It was a strange weekend. Saturday saw a demonstration against Israel’s military action in Gaza. Of course I was not there. I could never stand with those who oppose not just Operation Cast Lead but Israel itself, those who carry banners linking the Star of David to the swastika.
As a believer in Israel, someone who wants desperately to see that country flourish, that could clearly never be my place.
So would I be at the Sunday solidarity rally, standing in support of Israel? Well, no, I could not stand there either.
I know many went along simply to stand up and be counted as Jews. I know, too, that the official slogan of the demo called for nothing more controversial than “Peace for the people of Israel and Gaza.” Most of the speeches were careful to refer to the needs of Gaza’s people. But demonstrations are a blunt instrument: the message Sunday’s couldn’t help but send was support for the current Israeli mission in Gaza.
Indeed, our key communal organisations presented this as the unified, collective view of British Jewry. The JC’s front page declared: “Anglo-Jewry finds its voice.”
But that was not quite right. On Sunday morning, the Observer carried a letter from leading Jews sharply criticising Operation Cast Lead. The signatories were not the usual suspects; they could not be dismissed as marginal or, heaven forbid, “self-hating” Jews.
They included the leaders of Liberal and Reform Judaism in Britain, along with the pre-eminent British scholar of Jewish history, David Cesarani, and the architect of Holocaust Memorial Day, Michael Mitzman. Baroness Julia Neuberger was there, as was that indefatigable fighter against antisemitism, Shalom Lappin.

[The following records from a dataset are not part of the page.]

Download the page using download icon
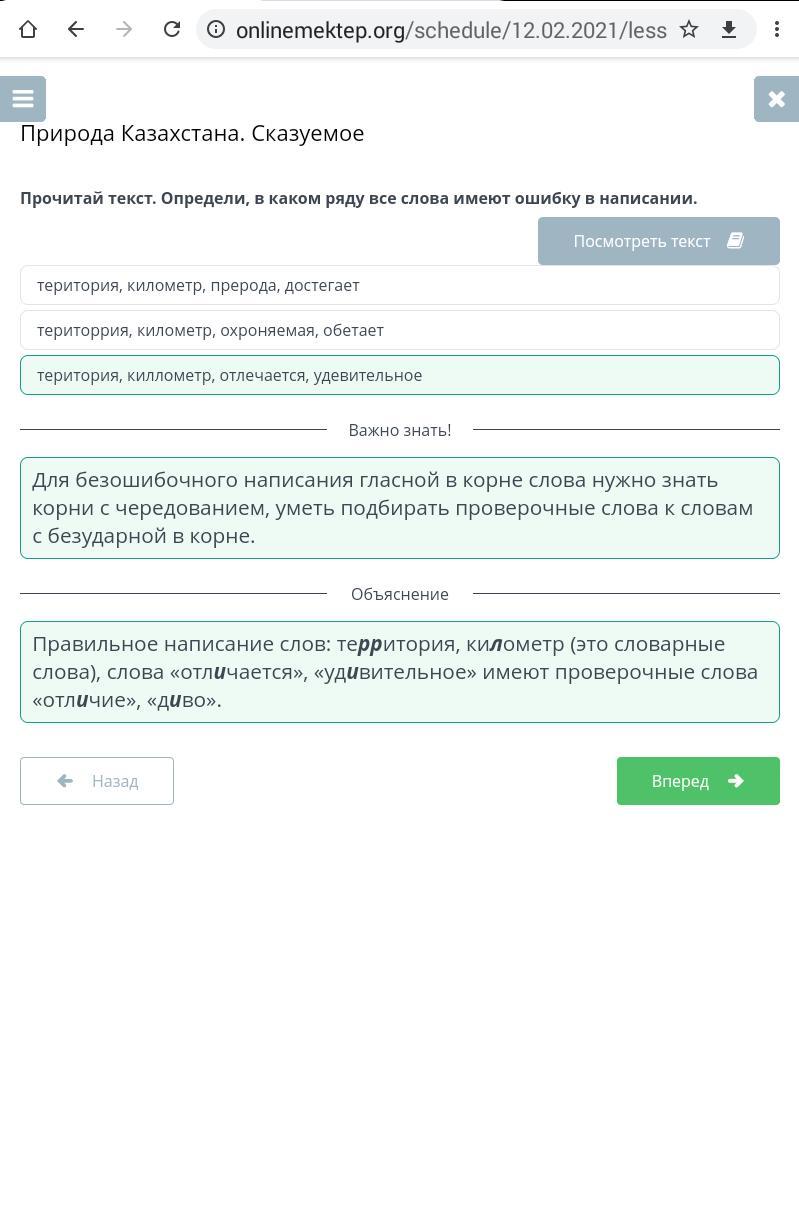 [x=729, y=30]

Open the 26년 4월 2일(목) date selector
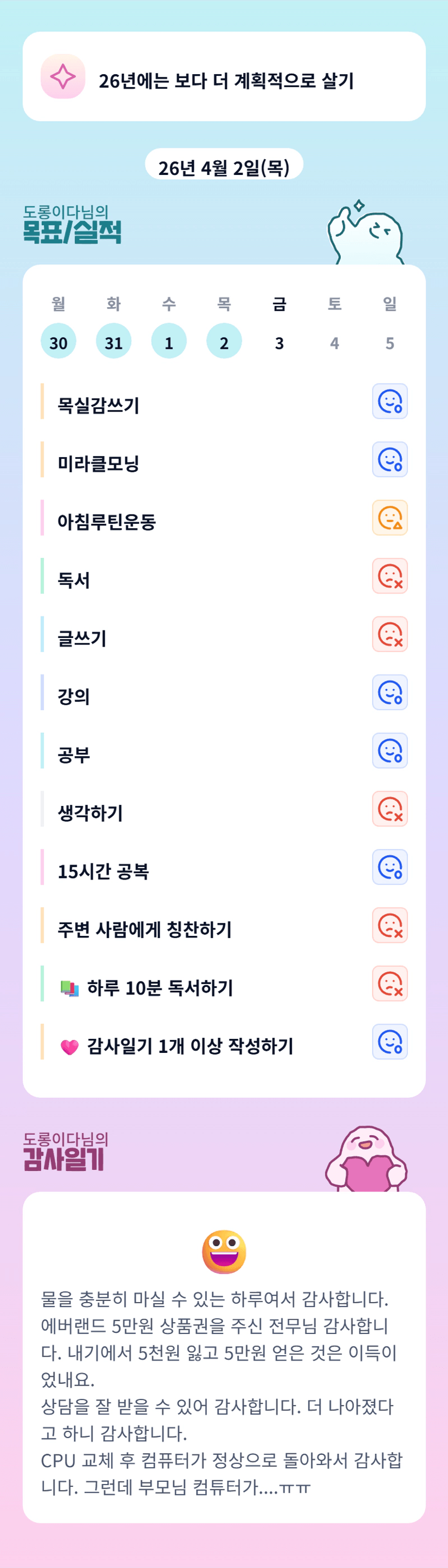click(x=224, y=167)
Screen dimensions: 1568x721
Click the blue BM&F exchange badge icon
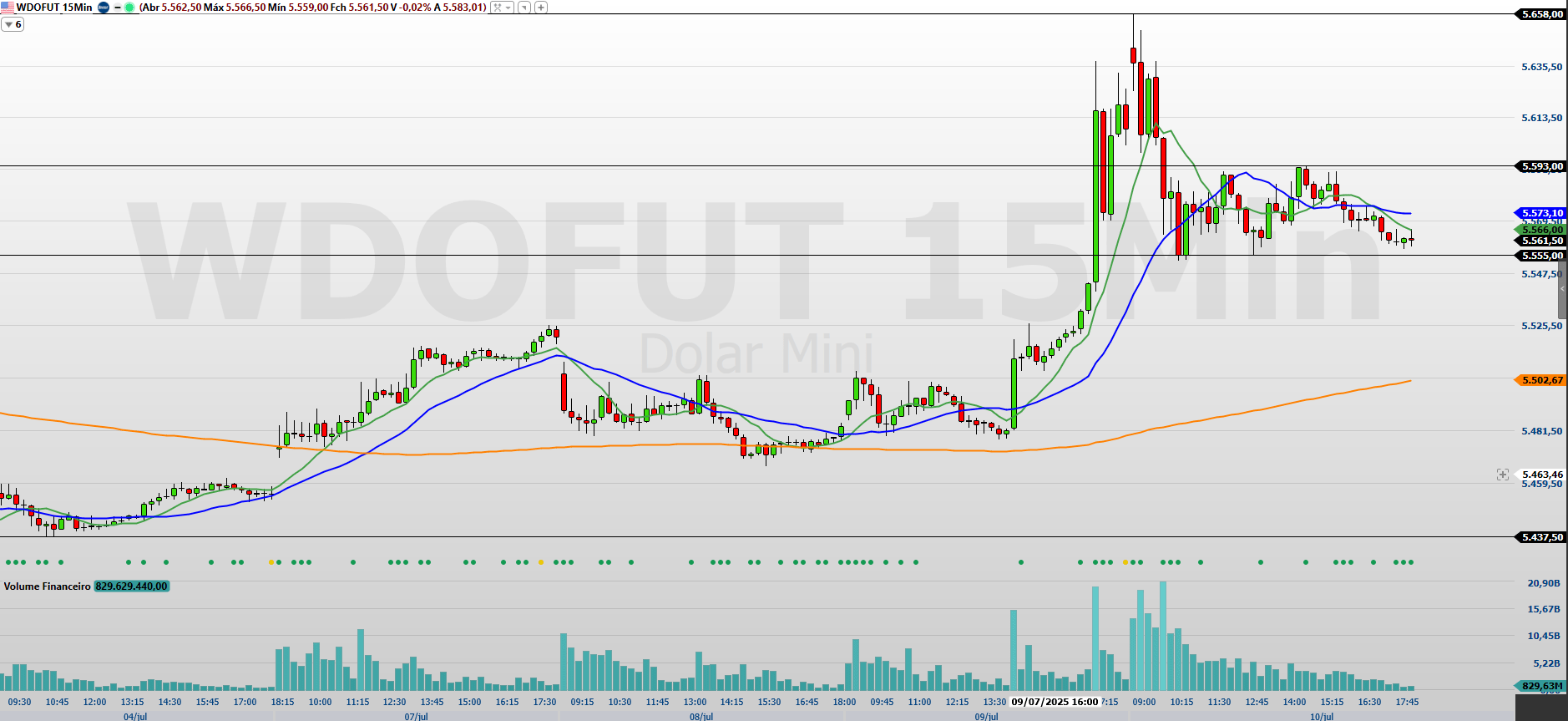[x=104, y=8]
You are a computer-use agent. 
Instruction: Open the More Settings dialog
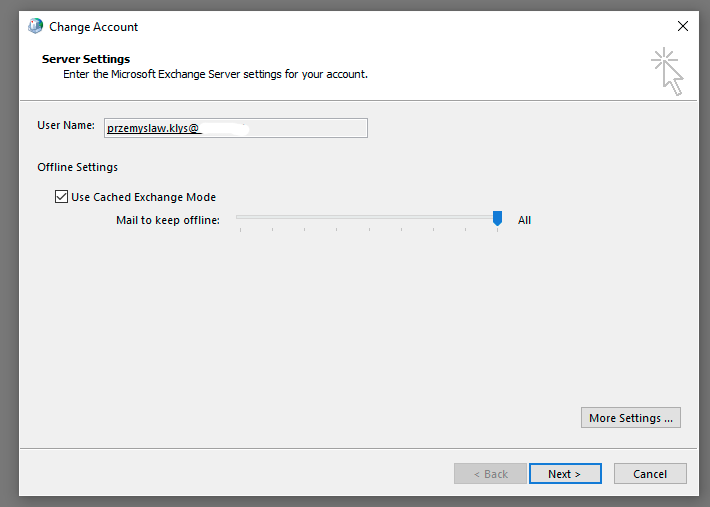[x=630, y=418]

They declared themselves to be “profound and passionate supporters of Israel”. But they warned that Cast Lead “could strengthen extremists, destabilise the region and… threaten to undermine international support for Israel”.
Theirs is a welcome intervention. They confirmed that you do not have to stand with either the pro-Israel hawks or the anti-Zionist left. There is a space in between, filled by Jews who wrestle daily with doubt and anxiety. These Jews continue to love Israel, but they fear Cast Lead is at best futile and at worst bound ultimately to hurt Israel much more than it helps Israel.
I stand with them. I cannot nod when people declare that, “we must crush Hamas”. Because I fear that, no matter how repulsive we find Hamas’s charter and its tactics, it is not some alien implant into Gaza. It is rooted in that society.
If Israel kills one Hamas fighter, three more will rise up to take his place. It is less an organisation than an idea. Movements such as that cannot be crushed by force. There is never a military solution.
So I oppose Operation Cast Lead because I think it can never succeed in any way that lasts. Even after three weeks of massive aerial bombardment, the Hamas rockets have not stopped.
But the futility of Cast Lead is not the only reason to oppose it. There is a moral dimension and I fear we are not seeing it. Indeed, to flick through the JC last week was to witness a strange inversion. A visitor from Mars, seeing the ads from various organisations, would have assumed that Israel had come under massive aerial bombardment from the F16s of the Palestinian Air Force — not the other way around. Each ad cast Israel and Israelis as the true victims of Operation Cast Lead; it was “our soldiers” in the IDF who needed care packages to help them through the ordeal.
This is upside down. As I write, more than 900 Palestinians lie dead, nearly a third of them children. Israel has lost 13 lives, ten of them soldiers.
We can keep telling ourselves that the Gazan dead are dead not because Israel killed them, but because Hamas “hide” among civilians, and because Hamas goaded Israel into action. But this is to run from our responsibilities.
We have to own up to what is ours. And that means accepting that those dead children were killed not by Hamas but Israel. Wrapping ourselves in the cosy cloak of victimhood is beneath us — and it denies the reality of what Israel is doing.
Yes, I know the speakers at Sunday’s rally insisted their hearts went out to both Israelis and Gazans. But we should ask ourselves how deep that sentiment runs, or whether it is in fact lip service.
I have heard too many Israelis and British Jews argue that, in effect, the Palestinians brought this on themselves when they voted for Hamas in 2006.
What, even the traffic cop who simply needed a job and now lies dead? Even the children?
Yes, Jews have the right to defend themselves. But there is something else at stake here, too: it is a community, perhaps even a people, in danger of losing its moral compass.